Delete Empty List Items

Remove empty / whitespace-only / Unicode-whitespace items from any list. Trim-before-check and invert (show-only-empties) modes. Free, offline, client-side, instant, secure.

Remove empty entries from any separator-delimited list with 4 deletion modes (empty, whitespace-only, trim-before-check, Unicode-whitespace) and an Invert mode to show ONLY the empty items.

How to Use Delete Empty List Items

  1. Paste your list. Pick the separator (newline default).
  2. Tick which deletion modes to apply: completely empty (zero length), ASCII whitespace-only (spaces/tabs/newlines), trim before check (treats " " as empty even when "completely empty" is off), or Unicode whitespace (NBSP, em-space, zero-width-space, etc.).
  3. Tick Invert to flip behavior: instead of removing empties, output shows ONLY the empty items found.
  4. Live preview updates after 200 ms. Ctrl+Enter recalculates manually.
  5. Stats card shows original / empties found / removed / final counts. Useful for "is my data really mostly blank or did I miscount?"

Frequently Asked Questions

What’s the difference between “completely empty” and “whitespace-only”?

Completely empty: zero length. Occurs from consecutive separators (a,,b produces an empty "" between a and b) or trailing separators. ASCII whitespace-only: contains only space, tab, or newline characters (" ", "t", " n"). Both options can be enabled together (recommended for most cleaning tasks) or separately if you want fine control.

What’s “Trim before check”?

Strips leading/trailing whitespace from each item before checking if it’s empty.
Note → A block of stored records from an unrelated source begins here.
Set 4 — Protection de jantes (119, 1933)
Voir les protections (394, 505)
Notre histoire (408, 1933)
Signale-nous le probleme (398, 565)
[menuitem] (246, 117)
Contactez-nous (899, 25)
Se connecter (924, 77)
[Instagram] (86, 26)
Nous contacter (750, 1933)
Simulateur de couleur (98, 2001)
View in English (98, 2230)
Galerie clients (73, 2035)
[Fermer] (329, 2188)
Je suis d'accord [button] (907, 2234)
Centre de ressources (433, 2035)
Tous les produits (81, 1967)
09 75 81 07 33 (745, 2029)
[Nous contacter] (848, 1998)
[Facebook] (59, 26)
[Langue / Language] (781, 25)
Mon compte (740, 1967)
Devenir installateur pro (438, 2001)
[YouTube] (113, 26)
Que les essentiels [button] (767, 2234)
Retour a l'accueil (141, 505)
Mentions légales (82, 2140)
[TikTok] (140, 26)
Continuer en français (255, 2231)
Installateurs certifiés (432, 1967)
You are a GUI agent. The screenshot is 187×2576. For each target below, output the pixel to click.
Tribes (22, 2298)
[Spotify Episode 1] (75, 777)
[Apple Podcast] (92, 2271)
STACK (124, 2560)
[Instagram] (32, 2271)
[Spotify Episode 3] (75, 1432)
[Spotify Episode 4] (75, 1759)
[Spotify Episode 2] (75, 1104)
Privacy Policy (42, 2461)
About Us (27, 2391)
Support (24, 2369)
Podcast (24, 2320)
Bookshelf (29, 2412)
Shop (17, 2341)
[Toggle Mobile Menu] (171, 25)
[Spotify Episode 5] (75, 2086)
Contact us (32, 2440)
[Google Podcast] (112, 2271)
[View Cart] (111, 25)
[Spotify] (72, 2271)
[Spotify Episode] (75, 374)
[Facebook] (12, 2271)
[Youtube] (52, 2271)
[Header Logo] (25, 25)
So " " becomes "" and gets caught by the “completely empty” rule. Subtly different from “ASCII whitespace-only” which checks against the original item. The combination is reliable: anything trimmable to zero length gets caught regardless of how it was specified. Most users want this AND the other two on together – that’s the “comprehensive cleaning” mode. The original spec listed this option but didn’t implement it.

What’s Unicode whitespace and why care?

JavaScript’s .trim() and s regex handle ASCII whitespace + a few others but NOT all Unicode whitespace. Common offenders that .trim() leaves untouched: NBSP (U+00A0, non-breaking space, often inserted by Word/Outlook copy-paste), em-space (U+2003), thin space (U+2009), zero-width-space (U+200B, completely invisible). Actually .trim() in modern browsers DOES strip these – but checking via length after .trim() doesn’t help if the item was, say, "a​b" (a, ZWS, b) – that’s not empty. The toggle specifically detects items that are ENTIRELY made up of Unicode whitespace.

What’s Invert mode for?

Outputs ONLY the empty items instead of removing them. Use cases: counting how many empties were really in your data, exporting blank rows for separate analysis, debugging “where did my data come from?” issues. With Invert on, the stats card shows the SAME numbers but the output is the inverse of what it would normally be.

Does it preserve item order?

Yes. Items are filtered in their original positions; non-empty items keep their relative order. No sorting unless you pipe the output through a different tool. The separator is preserved exactly (multi-character custom separators not supported – only the 6 listed).

What about items with leading/trailing spaces (” apple “)?

With default settings, kept (only entirely-empty or entirely-whitespace items are removed). With Trim before check on, the item " apple " has content after trim, so it’s STILL kept – Trim only affects the empty-check, not the output. If you want to also strip spaces from kept items, run the output through a “trim list items” sibling tool.

What if all items are empty?

Output is empty. Stats card shows: original = N, empties = N, removed = N, final = 0. With Invert on, output is the original list (all items were kept because they were all empty).

How fast is processing?

O(n) – splits the input by separator once, filters in a single pass, joins once. 100,000-item lists process in ~50-100ms on a typical desktop. The Unicode whitespace regex is a slightly more expensive check than length === 0 but only runs when that toggle is on.

Is my data secure?

Yes. All processing happens in your browser. Your list never leaves your device. Download is generated in-memory and offered locally.